Russian propaganda also tries to link Ukrainian President Zelensky and those around him to the alleged organized kidnapping of children: both for illegal organ harvesting and for sexual slavery.

On the contrary, it is Russian officials – including President Vladimir Putin – who are accused by the International Criminal Court of illegally deporting children from the occupied areas of Ukraine.

The Kremlin media, however, presents it as Putin rescuing children from Ukraine.

Russia versus satanists

Similar “guaranteed information” also appeared during the war in the former Yugoslavia or in Kosovo. The Russian side also accused Georgia of trafficking in human organs – at the time when Russia invaded South Ossetia in the summer of 2008.

According to the Kremlin media, people from the Kosovo Liberation Army are also involved in the alleged trafficking of human organs in Ukraine.
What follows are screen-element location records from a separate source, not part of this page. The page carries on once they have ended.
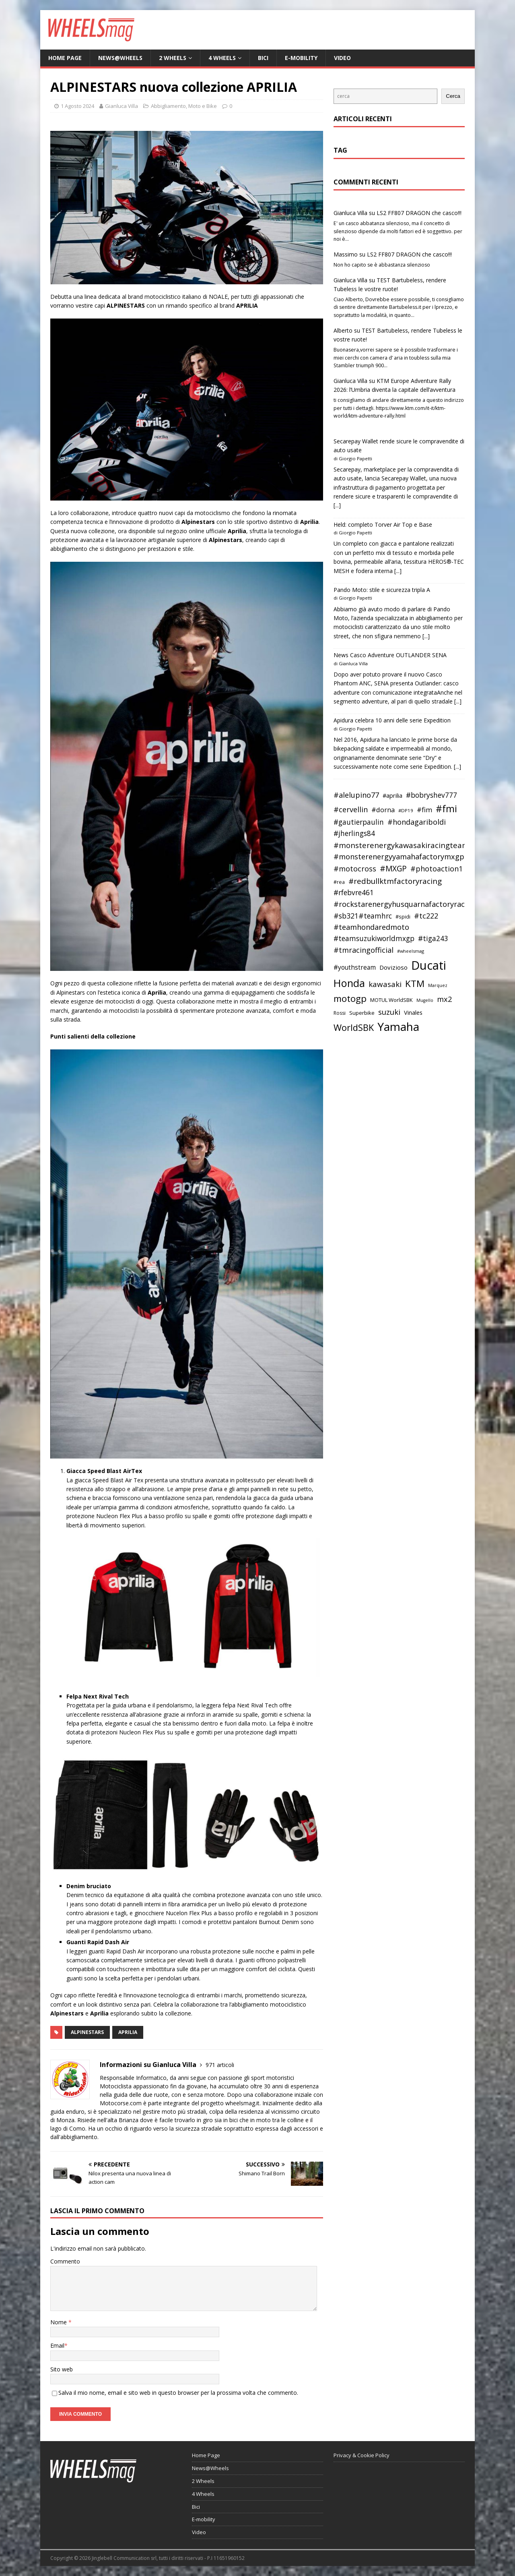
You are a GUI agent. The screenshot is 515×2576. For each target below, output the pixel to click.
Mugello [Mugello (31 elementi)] (424, 1000)
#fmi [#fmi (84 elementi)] (446, 808)
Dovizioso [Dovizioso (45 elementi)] (393, 967)
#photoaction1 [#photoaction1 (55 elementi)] (436, 868)
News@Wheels (120, 58)
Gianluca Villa (121, 106)
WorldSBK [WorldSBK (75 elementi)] (354, 1027)
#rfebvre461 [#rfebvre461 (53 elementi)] (354, 892)
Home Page (65, 58)
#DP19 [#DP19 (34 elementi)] (405, 810)
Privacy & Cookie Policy (361, 2455)
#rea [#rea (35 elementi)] (339, 882)
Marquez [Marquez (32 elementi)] (437, 985)
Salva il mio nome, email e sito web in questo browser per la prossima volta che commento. (178, 2392)
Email (57, 2345)
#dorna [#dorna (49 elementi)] (383, 809)
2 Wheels (172, 58)
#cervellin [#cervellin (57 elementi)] (351, 809)
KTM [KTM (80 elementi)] (414, 983)
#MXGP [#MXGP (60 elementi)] (393, 868)
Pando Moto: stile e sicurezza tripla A (382, 590)
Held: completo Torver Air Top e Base (383, 524)
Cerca (453, 96)
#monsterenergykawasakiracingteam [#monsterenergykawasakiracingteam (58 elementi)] (401, 845)
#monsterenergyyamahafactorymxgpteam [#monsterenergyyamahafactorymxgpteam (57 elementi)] (408, 856)
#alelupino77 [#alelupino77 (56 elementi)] (356, 795)
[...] (337, 505)
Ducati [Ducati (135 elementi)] (428, 965)
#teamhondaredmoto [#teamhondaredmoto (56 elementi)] (371, 927)
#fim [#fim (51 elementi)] (424, 809)
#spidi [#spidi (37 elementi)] (403, 916)
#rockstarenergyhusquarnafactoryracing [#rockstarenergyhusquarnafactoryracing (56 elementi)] (405, 904)
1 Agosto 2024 (77, 106)
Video (342, 58)
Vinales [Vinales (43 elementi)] (413, 1012)
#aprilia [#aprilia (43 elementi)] (392, 795)
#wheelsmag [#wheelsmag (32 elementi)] (410, 951)
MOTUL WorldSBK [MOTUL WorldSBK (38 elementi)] (391, 1000)
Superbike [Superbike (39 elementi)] (362, 1012)
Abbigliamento (168, 106)
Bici (263, 58)
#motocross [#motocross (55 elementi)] (355, 868)
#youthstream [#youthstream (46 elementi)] (355, 967)
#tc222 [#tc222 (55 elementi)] (426, 916)
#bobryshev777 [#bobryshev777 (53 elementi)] (431, 795)
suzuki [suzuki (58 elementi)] (389, 1012)
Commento (65, 2261)
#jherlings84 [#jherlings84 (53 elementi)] (354, 833)
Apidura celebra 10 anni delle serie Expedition (392, 720)
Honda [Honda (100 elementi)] (349, 983)
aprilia (127, 2032)
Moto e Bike (202, 106)
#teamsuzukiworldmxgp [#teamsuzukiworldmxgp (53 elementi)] (374, 938)
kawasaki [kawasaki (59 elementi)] (385, 984)
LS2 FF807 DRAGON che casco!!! (419, 213)
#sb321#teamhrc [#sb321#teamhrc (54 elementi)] (363, 916)
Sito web (61, 2369)
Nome (59, 2322)
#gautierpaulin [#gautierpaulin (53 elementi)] (359, 822)
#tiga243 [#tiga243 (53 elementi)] (433, 938)
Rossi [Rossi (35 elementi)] (340, 1013)
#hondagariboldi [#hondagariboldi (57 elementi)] (416, 822)
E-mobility (301, 58)
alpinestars (87, 2032)
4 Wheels (222, 58)
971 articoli (220, 2065)
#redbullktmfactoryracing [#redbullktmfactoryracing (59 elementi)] (395, 881)
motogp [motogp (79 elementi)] (350, 998)
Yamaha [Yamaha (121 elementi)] (398, 1026)
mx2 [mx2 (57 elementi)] (444, 999)
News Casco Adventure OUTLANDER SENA (390, 655)
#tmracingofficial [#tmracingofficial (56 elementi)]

They – as Russian propaganda claims – were not only responsible for trafficking the organs of dead Serbian soldiers and civilians during the war in Yugoslavia, but are said to be fighting as mercenaries in Ukraine.

The fact is that allegations of illegal harvesting of human organs surfaced during the war in Kosovo, but no investigation ultimately confirmed them.

Some claims of Russian propaganda go so far as to present as fact to the Russian public “information” that “some fancy restaurants in the West offer human flesh dishes as specialties.”

The popular pro-Kremlin claims about Western Europeans being decadent and succumbing to satanic rituals are developing.

As EU StratCom notes: “This is the basis for the propaganda position that Russia must not lose the war with Ukraine and that it is about more than just Russia’s survival. And that every perceptive German, American or Englishman must have a stake in a Russian victory, because Russia is on the side of good.”